> But it's pretty common for a major event to happen in a single region.
It's actually pretty rare these days because all major clouds use zone-redundancy and hence their core services are robust to the loss of any single building. Even during the recent Iberian power outages the local cloud sites mostly (entirely?) stayed up.
The outages I've experienced over the last decade(!) were: Global certificate expiry (Azure), Crowdstrike (Windows everywhere), IAM services down globally (AWS), core inter-region router misconfiguration (customer-wide).
None would have been avoided by having more replicas in more places. All of our production systems are already zone-redundant, which is either the default or "just a checkbox" in most clouds.
This article adds no value to the discussion because it states the problem that's not that big a deal, and then doesn't provide any useful solutions for the few people where it is a big deal.
The problem is either easy to solve -- tick the checkbox for zone-redundancy -- or very difficult to solve -- make your app's data globally replicated -- and the article just says "you should do it" without further elaboration.
That's of no value to anyone.
> Not everyone needs regional redundancy, and it does add costs, but I don't think it should be dismissed easily.
IMHO, it should be dismissed easily for almost everyone. I have far too many customers that think they need regional redundancy and end up paying 2-3x as much for something that they'll never use and wouldn't work anyway when they do need it.
> If you're all in on cloudiness, you could have as little as an alternate region replica of your data and your vm images, and be ready to go manually in another region if you need to.
This won't work for 90% of the customers that can afford it (big enterprise). Everyone, and I mean everyone forgets about internal DNS, Active Directory, PKI, and other core services. Some web servers won't start if they're missing half their dependencies, but that's "another team"... and that other team didn't have regional redundancy as one of their requirements. "Oops".
Not to mention that most clouds would immediately "run out" of capacity during such a DR. You'd be fighting against every other customer trying to do the same thing at the same time. I've been there, done that, and I've gotten "Resource unavailable, try again" errors.
The only way to guarantee that failover actually works is to pre-reserve 100% of the required VM capacity. This requires about 2x the spend at all times, whether that capacity is used or not.
> Run some tests once or twice a year to confirm your plan works, and to make an estimate for how long it takes to restore service in the event of a regional outage.

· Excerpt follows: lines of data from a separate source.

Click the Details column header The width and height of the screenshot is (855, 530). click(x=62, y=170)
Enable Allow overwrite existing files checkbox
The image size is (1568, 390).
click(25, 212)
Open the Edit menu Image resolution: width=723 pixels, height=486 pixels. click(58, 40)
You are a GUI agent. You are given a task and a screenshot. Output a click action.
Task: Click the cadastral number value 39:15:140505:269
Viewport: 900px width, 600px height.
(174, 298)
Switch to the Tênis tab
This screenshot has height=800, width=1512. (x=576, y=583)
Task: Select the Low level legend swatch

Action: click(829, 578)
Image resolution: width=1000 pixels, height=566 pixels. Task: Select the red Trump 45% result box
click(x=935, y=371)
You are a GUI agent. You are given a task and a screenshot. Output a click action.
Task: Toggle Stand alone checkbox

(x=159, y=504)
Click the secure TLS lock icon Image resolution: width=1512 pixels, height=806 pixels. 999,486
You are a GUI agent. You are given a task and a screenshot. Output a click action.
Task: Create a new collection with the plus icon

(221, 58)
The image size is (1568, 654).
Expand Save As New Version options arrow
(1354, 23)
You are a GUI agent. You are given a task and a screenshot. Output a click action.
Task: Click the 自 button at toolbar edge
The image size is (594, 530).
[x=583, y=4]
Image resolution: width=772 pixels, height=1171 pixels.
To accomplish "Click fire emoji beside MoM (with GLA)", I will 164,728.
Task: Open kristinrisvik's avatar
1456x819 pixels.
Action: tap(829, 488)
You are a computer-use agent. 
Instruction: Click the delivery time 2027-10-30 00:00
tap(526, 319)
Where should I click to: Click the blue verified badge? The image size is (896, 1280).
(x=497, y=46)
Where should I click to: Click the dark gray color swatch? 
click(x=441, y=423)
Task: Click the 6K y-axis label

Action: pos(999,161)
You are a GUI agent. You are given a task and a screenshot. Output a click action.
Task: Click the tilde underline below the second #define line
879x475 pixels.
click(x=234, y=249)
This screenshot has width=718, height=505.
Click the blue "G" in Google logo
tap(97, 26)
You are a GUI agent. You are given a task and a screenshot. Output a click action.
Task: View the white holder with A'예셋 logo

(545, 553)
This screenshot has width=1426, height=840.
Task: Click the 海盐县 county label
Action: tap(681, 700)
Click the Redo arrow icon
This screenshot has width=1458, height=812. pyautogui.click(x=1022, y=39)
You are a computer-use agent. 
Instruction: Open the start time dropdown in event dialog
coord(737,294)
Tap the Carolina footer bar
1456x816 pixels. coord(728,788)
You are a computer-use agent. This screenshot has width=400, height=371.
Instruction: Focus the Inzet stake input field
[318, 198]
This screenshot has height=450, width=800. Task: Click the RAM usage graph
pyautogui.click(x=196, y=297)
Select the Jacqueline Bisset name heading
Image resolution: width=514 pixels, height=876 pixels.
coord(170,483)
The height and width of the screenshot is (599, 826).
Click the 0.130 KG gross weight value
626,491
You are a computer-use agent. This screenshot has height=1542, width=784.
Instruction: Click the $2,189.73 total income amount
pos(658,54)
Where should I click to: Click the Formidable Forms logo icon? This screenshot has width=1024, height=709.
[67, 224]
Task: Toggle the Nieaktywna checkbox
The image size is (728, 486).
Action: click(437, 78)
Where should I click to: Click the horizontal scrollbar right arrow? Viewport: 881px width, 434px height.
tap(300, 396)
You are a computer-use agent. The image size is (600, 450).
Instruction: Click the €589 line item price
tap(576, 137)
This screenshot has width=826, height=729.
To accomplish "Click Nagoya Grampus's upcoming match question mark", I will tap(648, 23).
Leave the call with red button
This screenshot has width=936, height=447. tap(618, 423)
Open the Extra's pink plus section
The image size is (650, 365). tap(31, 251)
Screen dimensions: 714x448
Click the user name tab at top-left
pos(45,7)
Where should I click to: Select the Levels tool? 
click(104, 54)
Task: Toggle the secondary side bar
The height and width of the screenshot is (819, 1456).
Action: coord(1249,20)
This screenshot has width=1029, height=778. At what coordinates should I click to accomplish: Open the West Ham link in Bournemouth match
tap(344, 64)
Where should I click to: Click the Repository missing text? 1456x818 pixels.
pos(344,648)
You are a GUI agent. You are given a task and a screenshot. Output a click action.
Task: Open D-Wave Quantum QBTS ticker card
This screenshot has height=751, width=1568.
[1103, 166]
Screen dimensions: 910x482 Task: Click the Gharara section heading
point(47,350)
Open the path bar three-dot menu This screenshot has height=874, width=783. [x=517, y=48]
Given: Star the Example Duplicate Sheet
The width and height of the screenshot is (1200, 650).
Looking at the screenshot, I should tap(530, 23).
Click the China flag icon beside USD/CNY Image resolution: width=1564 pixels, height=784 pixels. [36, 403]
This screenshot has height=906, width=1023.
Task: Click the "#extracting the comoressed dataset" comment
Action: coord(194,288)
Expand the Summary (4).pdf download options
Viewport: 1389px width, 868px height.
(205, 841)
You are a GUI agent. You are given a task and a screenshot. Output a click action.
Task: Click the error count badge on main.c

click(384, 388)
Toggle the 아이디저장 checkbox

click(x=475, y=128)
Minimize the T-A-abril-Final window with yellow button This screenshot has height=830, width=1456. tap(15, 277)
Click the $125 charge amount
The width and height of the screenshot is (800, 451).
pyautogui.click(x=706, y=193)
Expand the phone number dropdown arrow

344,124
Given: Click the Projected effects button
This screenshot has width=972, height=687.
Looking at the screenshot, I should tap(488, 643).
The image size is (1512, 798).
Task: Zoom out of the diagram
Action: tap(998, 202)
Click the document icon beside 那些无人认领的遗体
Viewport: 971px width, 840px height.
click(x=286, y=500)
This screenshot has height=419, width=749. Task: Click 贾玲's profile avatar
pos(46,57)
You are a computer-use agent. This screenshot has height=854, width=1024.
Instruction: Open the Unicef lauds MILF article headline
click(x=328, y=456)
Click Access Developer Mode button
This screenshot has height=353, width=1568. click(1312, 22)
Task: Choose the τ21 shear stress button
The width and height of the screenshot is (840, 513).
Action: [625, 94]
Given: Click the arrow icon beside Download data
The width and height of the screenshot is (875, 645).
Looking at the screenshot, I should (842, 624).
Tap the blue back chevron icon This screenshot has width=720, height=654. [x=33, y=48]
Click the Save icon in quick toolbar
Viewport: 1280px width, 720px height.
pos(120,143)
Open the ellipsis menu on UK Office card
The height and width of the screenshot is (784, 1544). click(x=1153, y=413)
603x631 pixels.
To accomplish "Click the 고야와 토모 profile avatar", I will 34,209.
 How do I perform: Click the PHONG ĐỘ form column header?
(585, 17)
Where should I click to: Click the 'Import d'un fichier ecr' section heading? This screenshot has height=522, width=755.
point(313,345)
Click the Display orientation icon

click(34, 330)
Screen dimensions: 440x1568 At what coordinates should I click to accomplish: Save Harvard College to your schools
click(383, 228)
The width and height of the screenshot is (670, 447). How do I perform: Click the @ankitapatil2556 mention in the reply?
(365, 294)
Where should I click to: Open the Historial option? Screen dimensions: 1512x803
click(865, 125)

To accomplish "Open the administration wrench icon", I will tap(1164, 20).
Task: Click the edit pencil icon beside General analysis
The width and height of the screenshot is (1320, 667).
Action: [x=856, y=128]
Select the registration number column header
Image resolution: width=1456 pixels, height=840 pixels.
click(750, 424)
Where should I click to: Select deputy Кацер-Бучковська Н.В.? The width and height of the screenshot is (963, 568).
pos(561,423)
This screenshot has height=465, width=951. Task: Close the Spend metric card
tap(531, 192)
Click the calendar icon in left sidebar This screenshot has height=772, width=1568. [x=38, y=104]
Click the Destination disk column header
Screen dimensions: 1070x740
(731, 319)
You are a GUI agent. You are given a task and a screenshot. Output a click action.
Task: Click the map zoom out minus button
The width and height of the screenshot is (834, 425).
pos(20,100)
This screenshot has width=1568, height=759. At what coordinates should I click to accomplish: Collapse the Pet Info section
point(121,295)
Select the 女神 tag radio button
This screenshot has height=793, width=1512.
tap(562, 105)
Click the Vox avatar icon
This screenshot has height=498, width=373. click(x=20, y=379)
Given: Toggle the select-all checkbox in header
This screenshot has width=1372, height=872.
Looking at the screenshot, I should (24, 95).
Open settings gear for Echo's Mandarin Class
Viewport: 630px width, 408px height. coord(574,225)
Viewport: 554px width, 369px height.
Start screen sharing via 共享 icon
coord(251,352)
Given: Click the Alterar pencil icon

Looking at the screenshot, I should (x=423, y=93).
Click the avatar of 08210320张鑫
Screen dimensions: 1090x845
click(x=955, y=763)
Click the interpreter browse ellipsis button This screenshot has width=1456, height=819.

This ends up being a completely faked paperwork exercise. Over the last few years, I've seen this little game played out in various hilarious ways, including:
1) The tests were marked as "successful" but the 1 TB of data wasn't being replicated to the DR site. The tests were always to submit new data, which did work. "Ooops"
2) The tests involved failing over the "workload" while the file shares, domain controllers, DNS, etc... remained at the original primary location and had no replicas. "Ooops"
> A few minutes to put up an outage page and an hour or three to restore service is probably fine... Automatic regional failover gets tricky with data consistency and split brain as you mentioned; and hopefully you don't need to do it often.
Failover is the easy part. Now fail back without losing the data changes that occurred during the DR!
This is decidedly non-trivial unless you have bidirectional replication set up or a globally-available database like CosmosDB.
Inevitably the original site will come up and start accepting writes while the DR site is still up, and now you've got writes or transactions going to two places.
Reconciling that after-the-fact is awesome fun.
PS: No public cloud provides a convenient "global mutex" primitive on top of which such things can be easily built. You have to engineer this on a per-application basis, yourself. Good luck!